実施事項:
1 - 抽出テキストのうち、「本日の目的はプリプロセッサで」で始まり「んどいので早速始めましょう。」に至るまでの部分を、一字一句違えずに打ち直してください。
2 - 抽出テキストにおいて、今回扱う数として限定されているものをすべて列挙してください。

抽出テキスト:
_ _ _ _ _ _ _

プリプロセッサで足し算しましょう!

プリプロセッサは所詮文字列置換、計算なんてできやしない…そう思っている方は多いでしょう。しかしそれは違います。計算できます。
本日の目的はプリプロセッサで足し算です。ADD(3, 2)と書けば5と答えてくれる関数マクロを作ってみましょう。
おっと、#define ADD(m, n) ((m) + (n)) とかではありません。これで足し算をするのは誰か、それはコンパイル・実行したときの処理系です。
今日の目的はあくまでも、プリプロセッサという処理系に閉じた足し算を定義することです。言い換えればプリプロセスが終わった時点で結果がでていないといけません。あとなんか細かいことはある感じがしますが、もうめんどいので早速始めましょう。

まずプリプロセッサにおける数を取り決めておきます。数とは、数字のみで構成されたトークンのことです。数字とは、トークンとは何かなどはめんどいので常識的に考えてください。
ただしめんどいので今回は0, 1, 2, 3だけにしておきます。

数は決まりました。では足し算の見た目を決めましょう:

PP_ADD(1, 2)

この結果が3になればいいのです。ここで言う3はさきほど決めた数としての3です。それ以外は3ではありません。
プリプロセッサにこれをさせるにはどう書けばいいのでしょう?こんな方法があります:

#define PP_ADD_0_0 0
#define PP_ADD_0_1 1
#define PP_ADD_0_2 2
#define PP_ADD_0_3 3
#define PP_ADD_1_0 1
#define PP_ADD_1_1 2
...(省略されました。全てを閲覧するにはご自分でお書きください)

#define PP_ADD(m, n) PP_ADD_I(m, n)
#define PP_ADD_I(m, n) PP_ADD_ ## m ## _ ## n

こうすれば、PP_ADD(1, 2)はPP_ADD_1_2と展開されて、3となります。要は足し算テーブルを作っただけです。
PP_ADD(3, 3)はどうなるんだ普通は6やんけでも6とか今は定義されてへんやんけ!という件については、テーブルを大きくして対処してください。でもどのみちテーブル外になる組合せはできます。いくら計算するといっても相手はプリプロセッサです。少しはいたわってあげましょう。
ここではめんどいので計算結果がさっき決めた数の中に閉じておいてほしいので、3以上になる計算は全て3とします。

_ _ _ _ _ _ _

提供データ:
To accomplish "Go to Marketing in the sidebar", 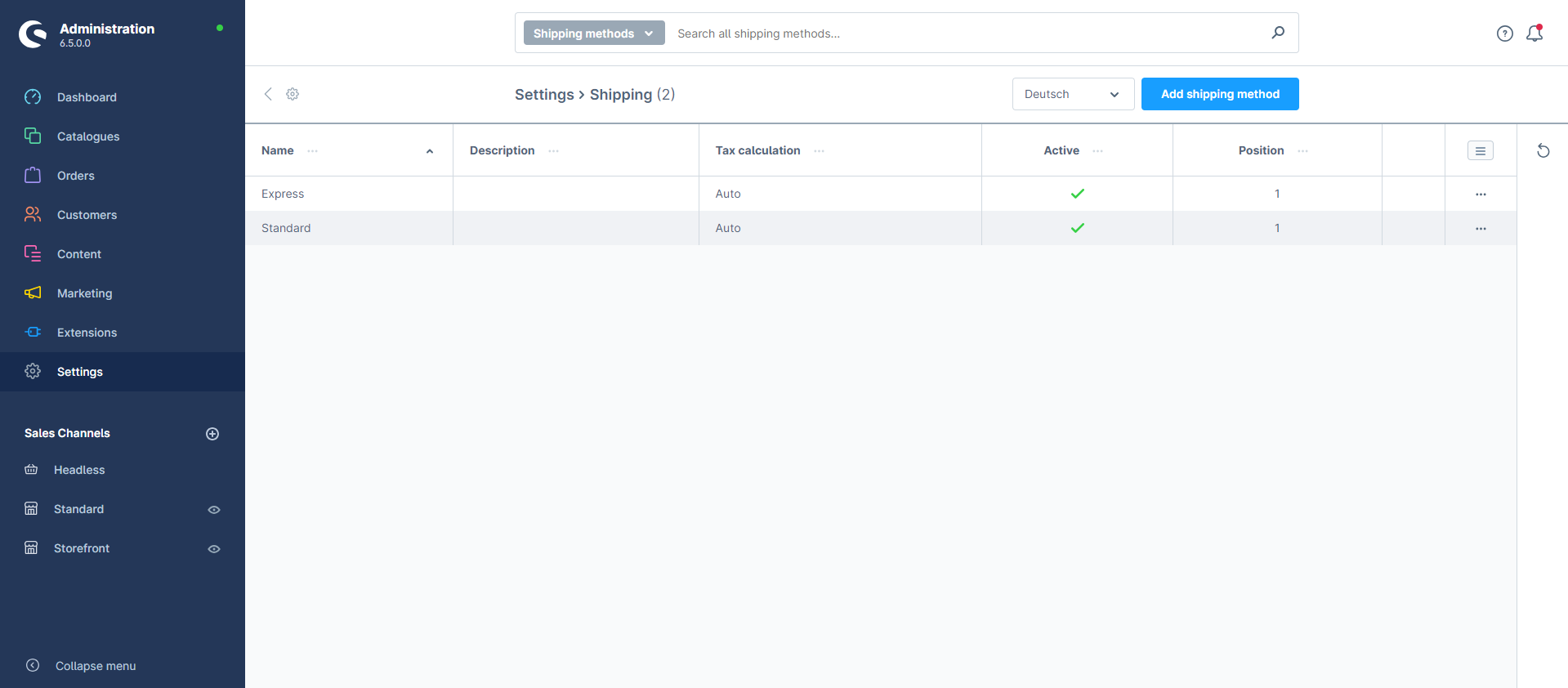I will pyautogui.click(x=84, y=293).

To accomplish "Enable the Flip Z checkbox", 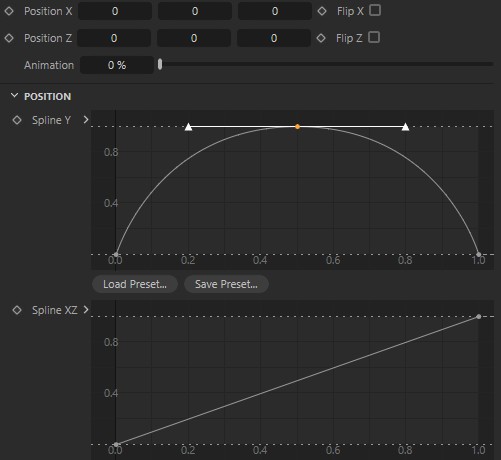I will (374, 37).
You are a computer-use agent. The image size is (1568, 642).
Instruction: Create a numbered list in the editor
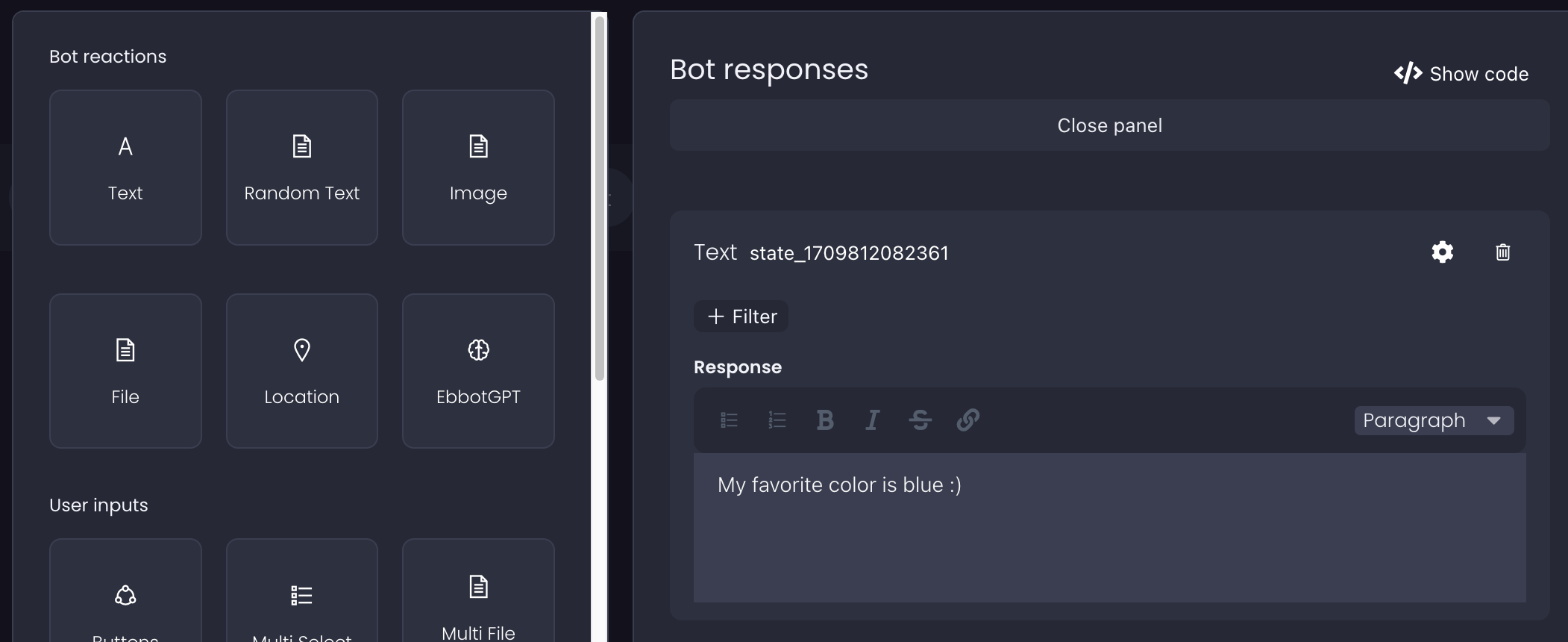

_ _ _ _ _ _ _

作業への回答:
1 -
本日の目的はプリプロセッサで足し算です。ADD(3, 2)と書けば5と答えてくれる関数マクロを作ってみましょう。
おっと、#define ADD(m, n) ((m) + (n)) とかではありません。これで足し算をするのは誰か、それはコンパイル・実行したときの処理系です。
今日の目的はあくまでも、プリプロセッサという処理系に閉じた足し算を定義することです。言い換えればプリプロセスが終わった時点で結果がでていないといけません。あとなんか細かいことはある感じがしますが、もうめんどいので早速始めましょう。

2 - 0、1、2、3